Michael McClymond reviews Avihu Zakai's Jonathan Edwards's Philosophy of History here in PDF and here in HTML. The book is also featured by the publisher here. The reviewer is a well-regarded scholar and the review is, for want of a better expression, robust.
Here are a few lines from the review:
'Jonathan Edwards's Philosophy of History is a disappointing book that offers little beyond the existing studies of its topic in book chapters, articles, and dissertations. It is most convincing where least original and least convincing where most original as, especially, in its assertion of Edwards's theologia gloriae. In repudiating what he calls "a particularistic center in history" (p. 254), Zakai dissolves the particularities of Edwards's perspective. Redemptive history loses its sense of drama and becomes predictable. Edwards's intellectual biography receives scant attention. This reader would have liked to know how the euphoria of the Great Awakening and the later disappointments molded Edwards's thinking on hope and history. Edwards was, if nothing else, a complex thinker, and yet the complexity of his thought is not in evidence here. Jonathan Edwards's philosophy of history is still in need of a book-length monograph.'
4 Comments:
McClymond's review is pretty crushing. While there is no doubt that Zakai's book is problematic on many levels, I have to say that I was glad that he took a crack at the issue.

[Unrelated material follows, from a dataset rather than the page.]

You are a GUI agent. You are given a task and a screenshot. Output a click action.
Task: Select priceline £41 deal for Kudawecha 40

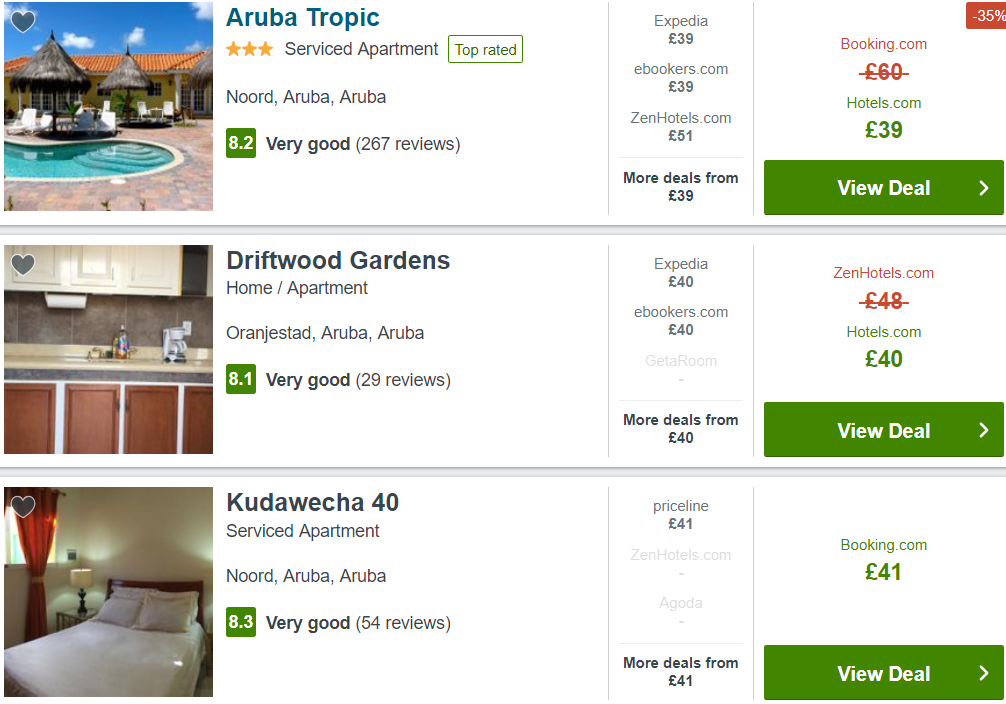pyautogui.click(x=681, y=515)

I wonder has anyone read the German thesis that McClymond cites. Have to admit (post-Phd and all) I had never heard of it! And don't recall ever seeing it cited.
How does one go about getting a copy of a German Phd thesis?
Any ideas?
And if it is useful shouldn't it be translated and published in the language of JE ?
Gents,
The links to McClymond's review seem not to be working, and the JSTOR full-text link is restricted by Chicago. I was forced therefore to (!) find the hardcopy journal downstairs. Incidently, I am currently writing a chapter on JE's view of the revelatory content of history as part of my project of JE's doctrine of revelation.